(What is needed) If a line in the data below contains "agent", copy it.

(Data for the task)

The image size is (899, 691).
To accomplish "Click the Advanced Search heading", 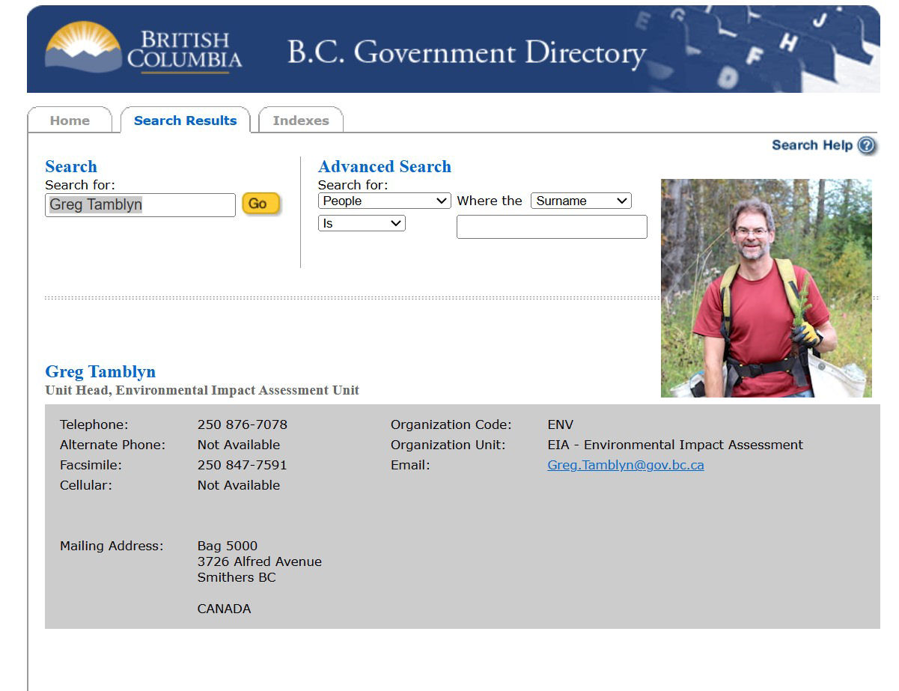I will tap(384, 167).
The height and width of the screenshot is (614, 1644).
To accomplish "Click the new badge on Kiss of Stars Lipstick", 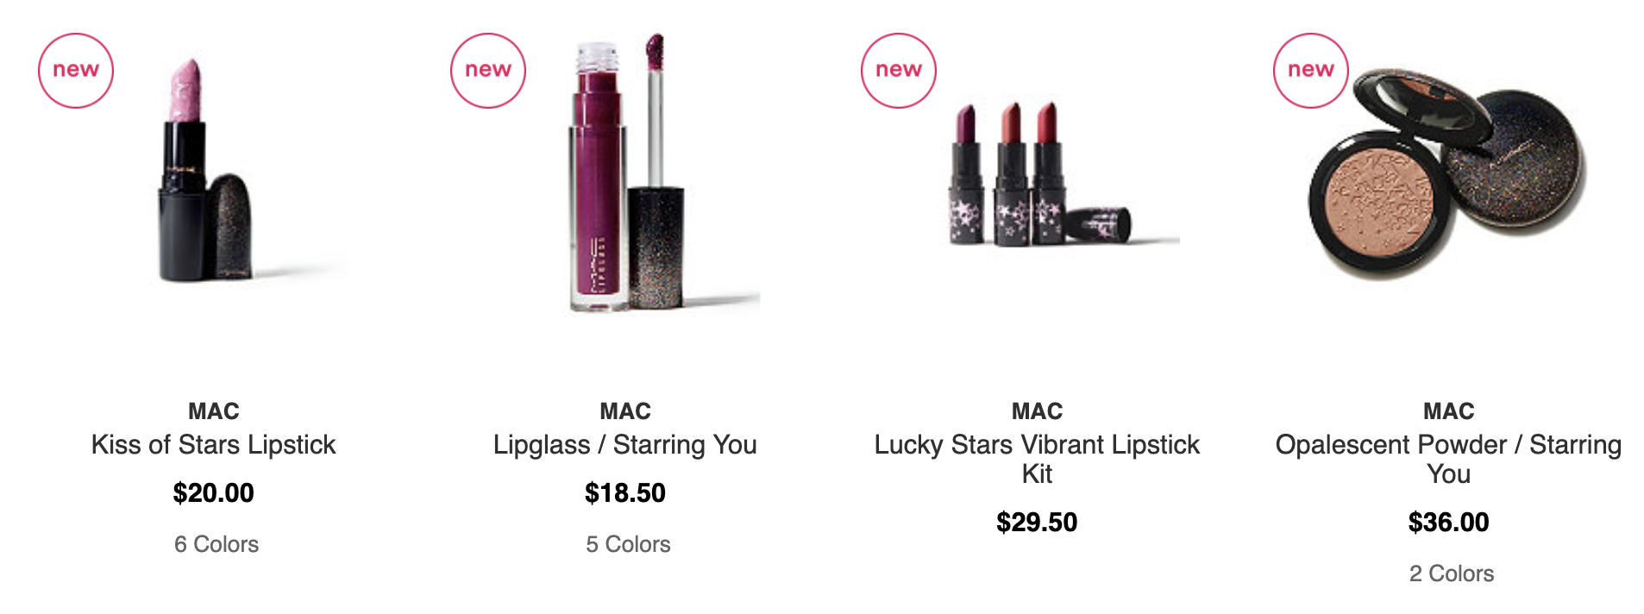I will tap(76, 71).
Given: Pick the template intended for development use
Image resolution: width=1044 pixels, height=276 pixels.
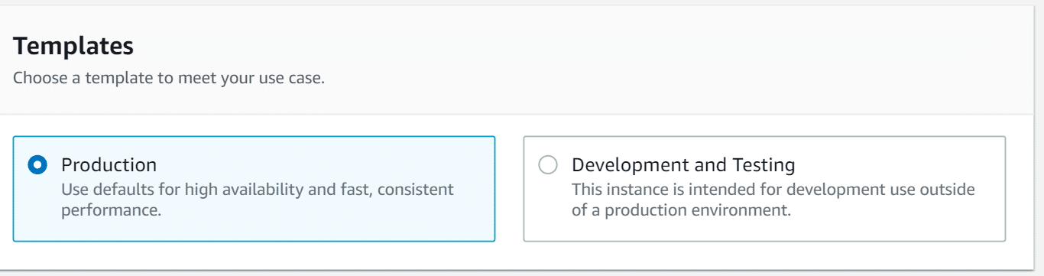Looking at the screenshot, I should click(764, 189).
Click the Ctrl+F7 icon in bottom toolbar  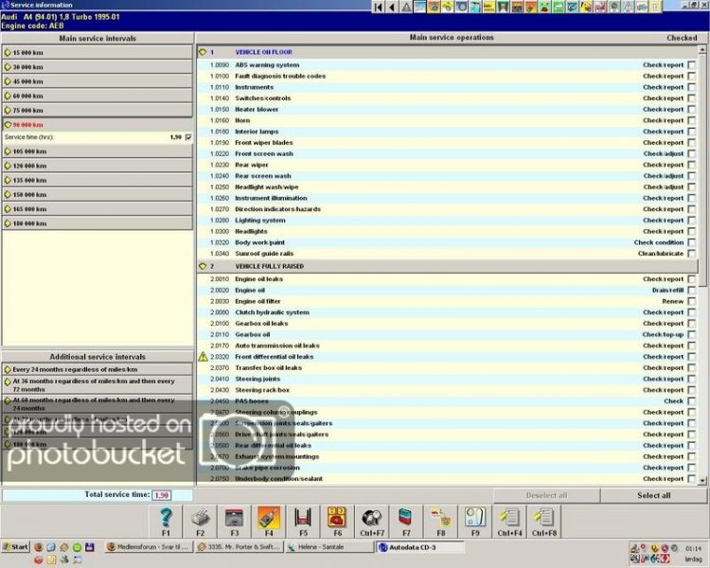click(x=371, y=518)
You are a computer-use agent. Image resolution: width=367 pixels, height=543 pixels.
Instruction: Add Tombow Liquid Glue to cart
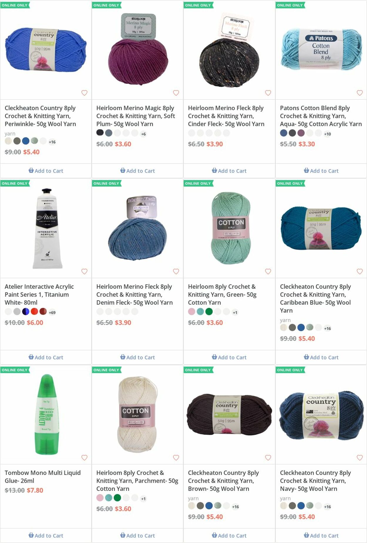(46, 535)
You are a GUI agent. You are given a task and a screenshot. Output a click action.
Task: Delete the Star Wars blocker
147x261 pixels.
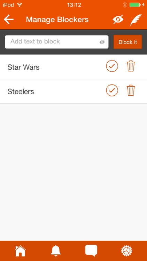[131, 66]
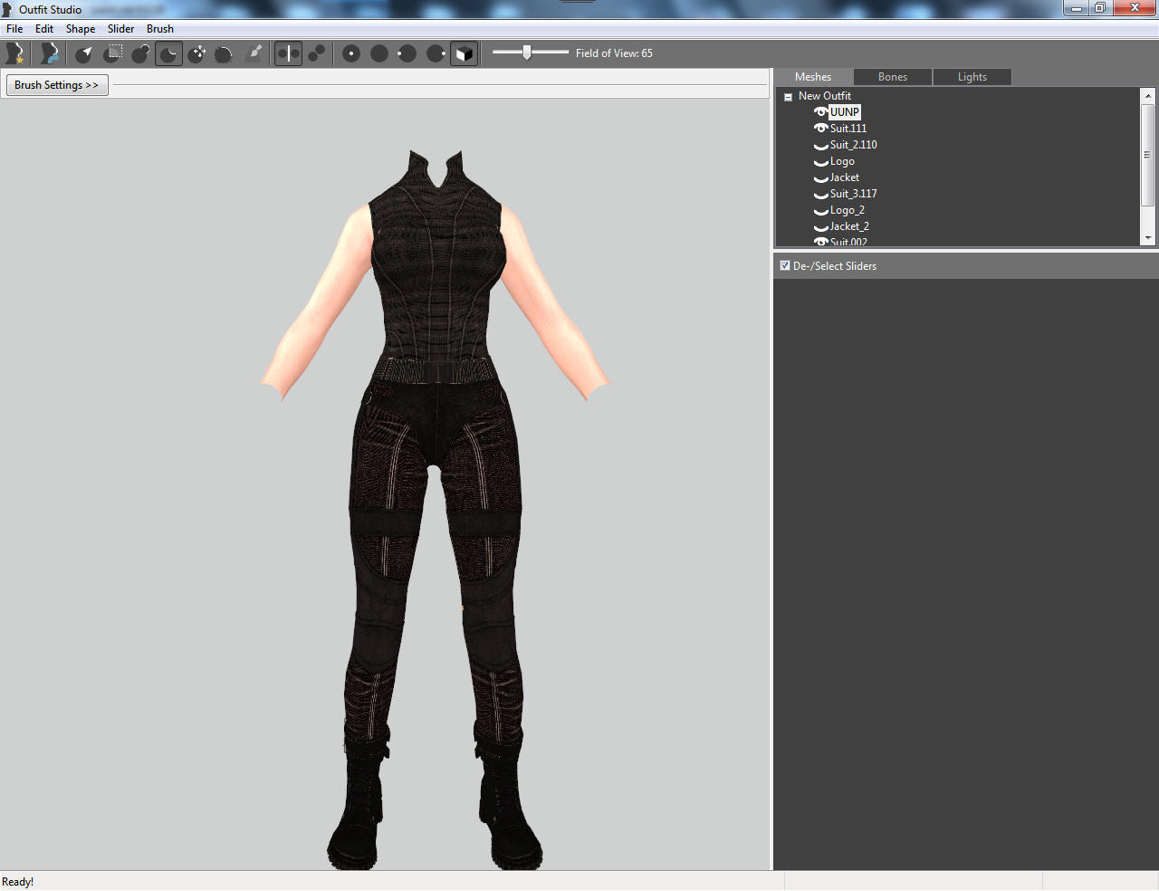Select the Inflate brush tool
The width and height of the screenshot is (1159, 891).
pos(141,53)
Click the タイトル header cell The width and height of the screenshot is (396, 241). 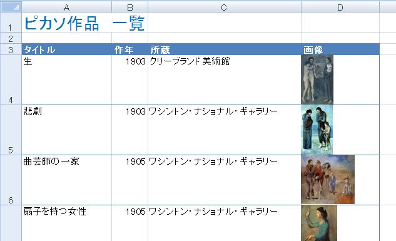(67, 49)
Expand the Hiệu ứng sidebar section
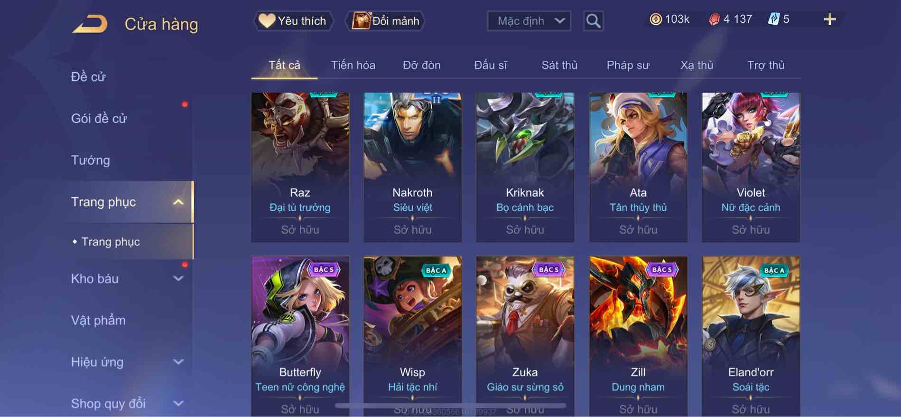Viewport: 901px width, 417px height. pyautogui.click(x=178, y=362)
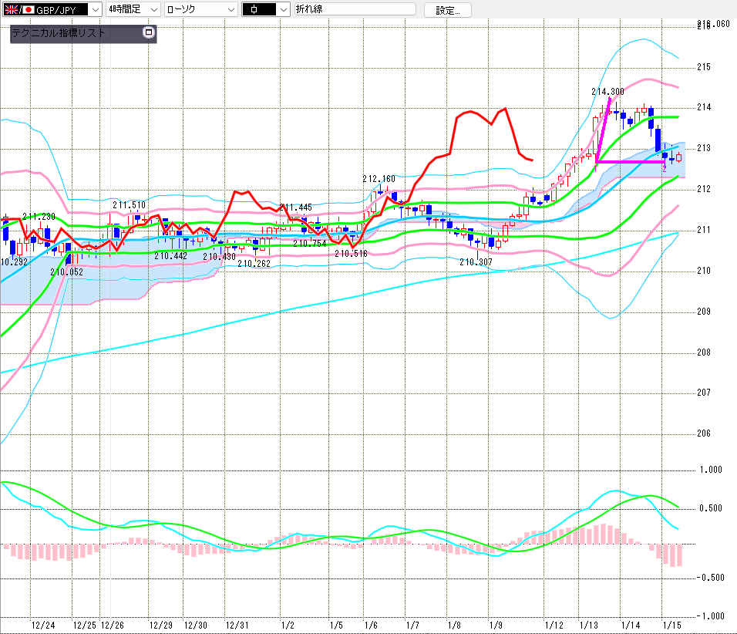Click the 210.052 low price label
737x634 pixels.
[x=66, y=271]
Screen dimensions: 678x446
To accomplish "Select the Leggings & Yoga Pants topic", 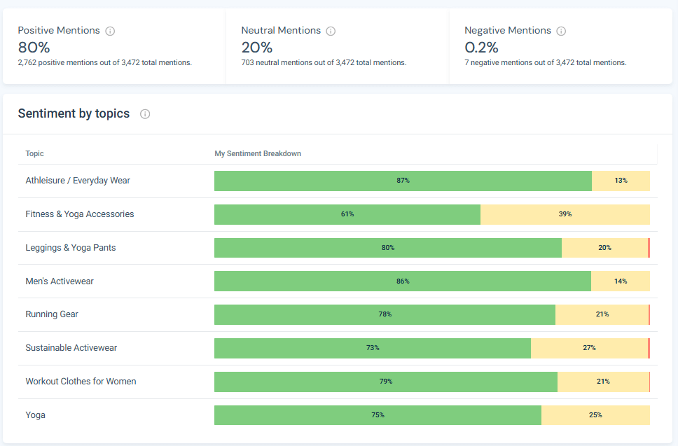I will tap(71, 247).
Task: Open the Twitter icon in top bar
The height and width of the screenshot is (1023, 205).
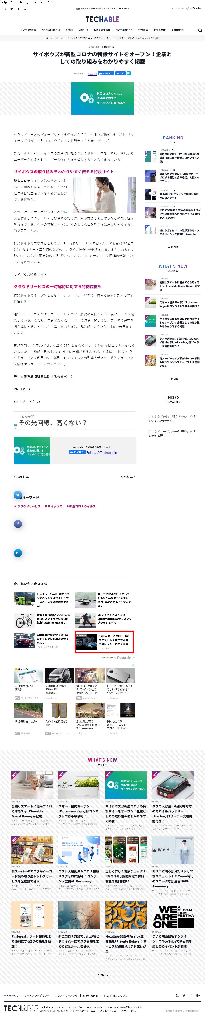Action: click(12, 8)
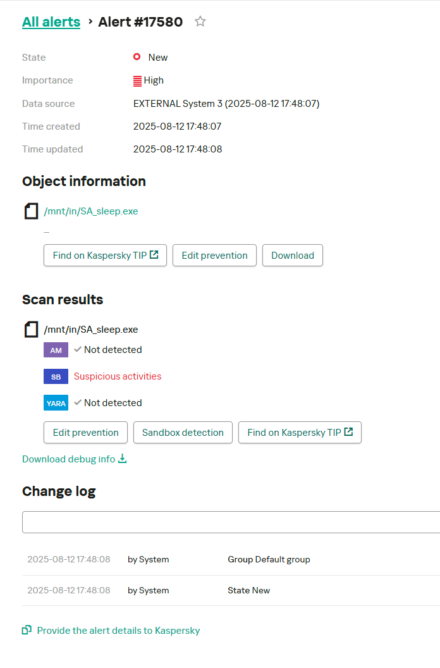The image size is (440, 668).
Task: Download the detected object file
Action: (x=292, y=256)
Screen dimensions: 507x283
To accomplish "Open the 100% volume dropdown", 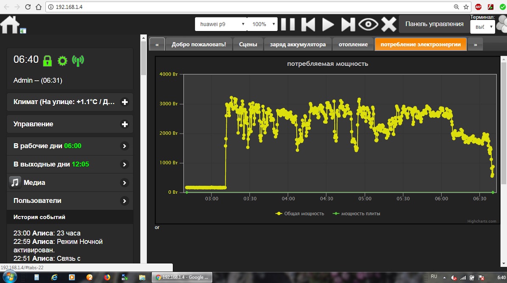I will click(x=262, y=24).
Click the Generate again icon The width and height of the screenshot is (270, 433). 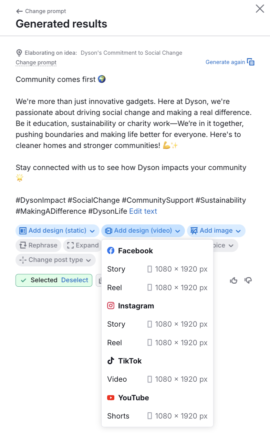(251, 62)
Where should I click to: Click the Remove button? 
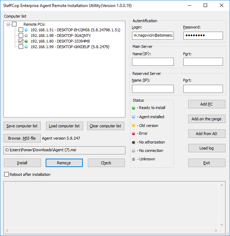click(x=64, y=163)
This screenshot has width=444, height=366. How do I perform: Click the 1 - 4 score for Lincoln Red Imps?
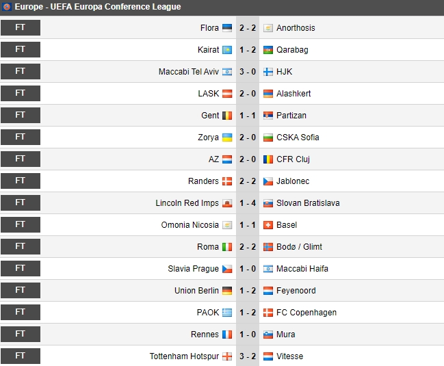pos(248,203)
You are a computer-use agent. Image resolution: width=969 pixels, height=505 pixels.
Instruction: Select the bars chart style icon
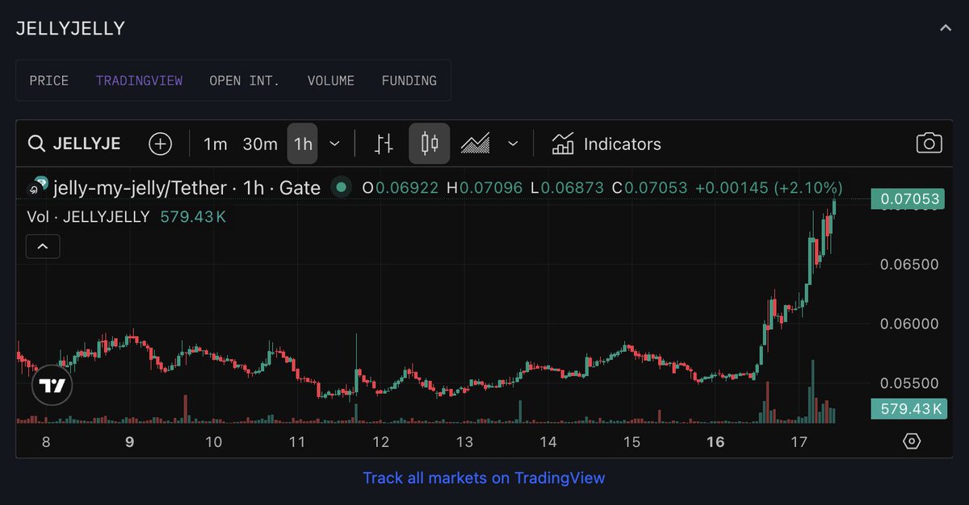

(Task solution)
You are a computer-use agent. Image resolution: width=367 pixels, height=543 pixels.
You are a GUI agent. You are given a task and a screenshot. Output a click action.
You are a computer-use agent. Image resolution: width=969 pixels, height=505 pixels.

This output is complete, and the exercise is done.